#### [YOUR INSTRUCTIONS]
Please repeat all of the records, keeping every word unchanged.

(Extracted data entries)
/---

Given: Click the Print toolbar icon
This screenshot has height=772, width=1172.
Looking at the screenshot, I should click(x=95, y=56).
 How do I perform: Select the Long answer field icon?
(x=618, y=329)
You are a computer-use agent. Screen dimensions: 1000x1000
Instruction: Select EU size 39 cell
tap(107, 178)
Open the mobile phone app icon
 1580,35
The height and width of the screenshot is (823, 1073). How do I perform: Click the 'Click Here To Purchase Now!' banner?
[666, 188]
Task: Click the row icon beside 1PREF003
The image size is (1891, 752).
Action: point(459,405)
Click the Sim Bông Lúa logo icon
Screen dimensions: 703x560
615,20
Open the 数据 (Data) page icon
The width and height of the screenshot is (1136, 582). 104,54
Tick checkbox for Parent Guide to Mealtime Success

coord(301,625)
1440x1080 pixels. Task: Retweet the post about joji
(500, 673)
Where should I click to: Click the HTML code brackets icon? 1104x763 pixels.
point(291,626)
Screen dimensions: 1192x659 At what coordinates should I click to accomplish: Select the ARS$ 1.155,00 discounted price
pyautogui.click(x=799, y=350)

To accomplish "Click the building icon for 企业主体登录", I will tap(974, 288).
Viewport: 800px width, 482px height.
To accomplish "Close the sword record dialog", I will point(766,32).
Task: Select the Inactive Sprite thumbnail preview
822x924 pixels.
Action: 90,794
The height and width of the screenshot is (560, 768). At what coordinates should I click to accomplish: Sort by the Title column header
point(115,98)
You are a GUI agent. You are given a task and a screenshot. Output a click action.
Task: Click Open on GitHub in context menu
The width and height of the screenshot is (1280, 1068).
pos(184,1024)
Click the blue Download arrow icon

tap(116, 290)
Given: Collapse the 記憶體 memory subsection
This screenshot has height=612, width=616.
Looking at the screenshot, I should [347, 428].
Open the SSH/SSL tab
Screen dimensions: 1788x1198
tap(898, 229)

\---

#### [WRITTEN ANSWER]
Given: Click the Print toolbar icon
This screenshot has height=772, width=1172.
Looking at the screenshot, I should click(x=95, y=56).
 How do I perform: Select the Long answer field icon?
(x=618, y=329)
You are a computer-use agent. Screen dimensions: 1000x1000
Instruction: Select EU size 39 cell
tap(107, 178)
Open the mobile phone app icon
 1580,35
The height and width of the screenshot is (823, 1073). How do I perform: Click the 'Click Here To Purchase Now!' banner?
[666, 188]
Task: Click the row icon beside 1PREF003
The image size is (1891, 752).
Action: point(459,405)
Click the Sim Bông Lúa logo icon
Screen dimensions: 703x560
615,20
Open the 数据 (Data) page icon
The width and height of the screenshot is (1136, 582). 104,54
Tick checkbox for Parent Guide to Mealtime Success

coord(301,625)
1440x1080 pixels. Task: Retweet the post about joji
(500, 673)
Where should I click to: Click the HTML code brackets icon? 1104x763 pixels.
point(291,626)
Screen dimensions: 1192x659 At what coordinates should I click to accomplish: Select the ARS$ 1.155,00 discounted price
pyautogui.click(x=799, y=350)

To accomplish "Click the building icon for 企业主体登录", I will tap(974, 288).
Viewport: 800px width, 482px height.
To accomplish "Close the sword record dialog", I will point(766,32).
Task: Select the Inactive Sprite thumbnail preview
822x924 pixels.
Action: 90,794
The height and width of the screenshot is (560, 768). At what coordinates should I click to accomplish: Sort by the Title column header
point(115,98)
You are a GUI agent. You are given a task and a screenshot. Output a click action.
Task: Click Open on GitHub in context menu
The width and height of the screenshot is (1280, 1068).
pos(184,1024)
Click the blue Download arrow icon

tap(116, 290)
Given: Collapse the 記憶體 memory subsection
This screenshot has height=612, width=616.
Looking at the screenshot, I should [347, 428].
Open the SSH/SSL tab
Screen dimensions: 1788x1198
tap(898, 229)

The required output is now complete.